Nobel Prize-winning financial expert Robert Shiller said Tuesday that home-price growth is very likely to decrease this year, with demand hit by decreasing affordability, and many more factors.
Mortgage rates have risen from ultra-low levels in 2012, dampening some buyer interest, Shiller mentioned. The average rate for a 30-year fixed-rate mortgage struck a record low of 3.31 percent in November 2012, and has since raised by over 1 full percentage point, basing on federally controlled mortgage buyer Freddie Mac.
” [Rates] are still low, but I think [the rise] has offset a bit of the wild enthusiasm to purchase a house that a lot of people felt in 2012,” Shiller said.
Also, buyers’ expectations about how much their homes could appreciate has been falling, he added.
“We are just dropping our general way of a positive outlook when it comes to housing,” Shiller said.
Shiller spoke after a Tuesday early morning report showed that the rate of U.S. home-price growth decreased at the end of 2013. U.S. home prices ticked down 0.1 percent in December, going down for a second month, with 11 of 20 tracked cities posting drops, according to S&P / Case-Shiller’s composite index. Shortly after seasonal changes, home prices in December increased 0.8 percent, downward a bit from 0.9 percent in November. Currently, 2013 discovered the fastest price growth for a calendar year since 2005, according to the S&P / Case-Shiller home-price index that tracks 20 cities.

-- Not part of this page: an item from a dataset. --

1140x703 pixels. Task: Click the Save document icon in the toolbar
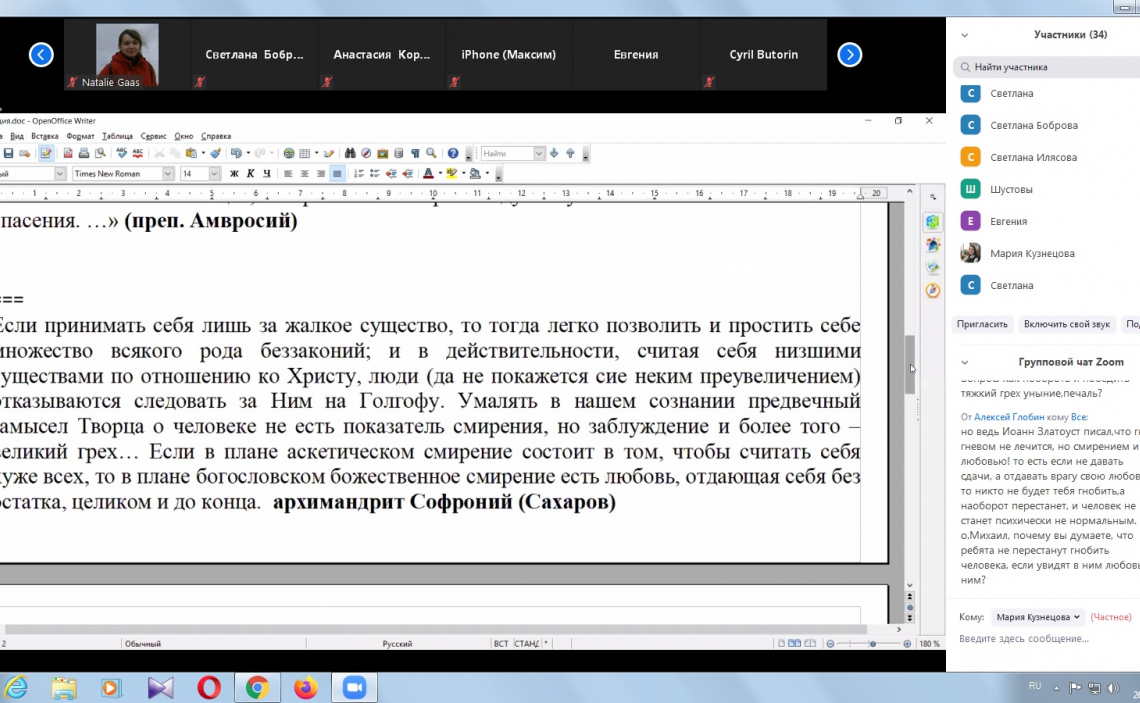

“Home prices will probably go up this year, but not like they’ve been,” Shiller said. “It’s heading to decrease.”.
Home-price growth in 2014 could be slowed by a variety of factors, along with declining affordability hitting demand. If inventories go up as more sellers become willing and able to place their homes on the market, that could cut upward pressure on prices. Slow job growth may also harm demand, as could new mortgage rules for would-be home buyers and lenders.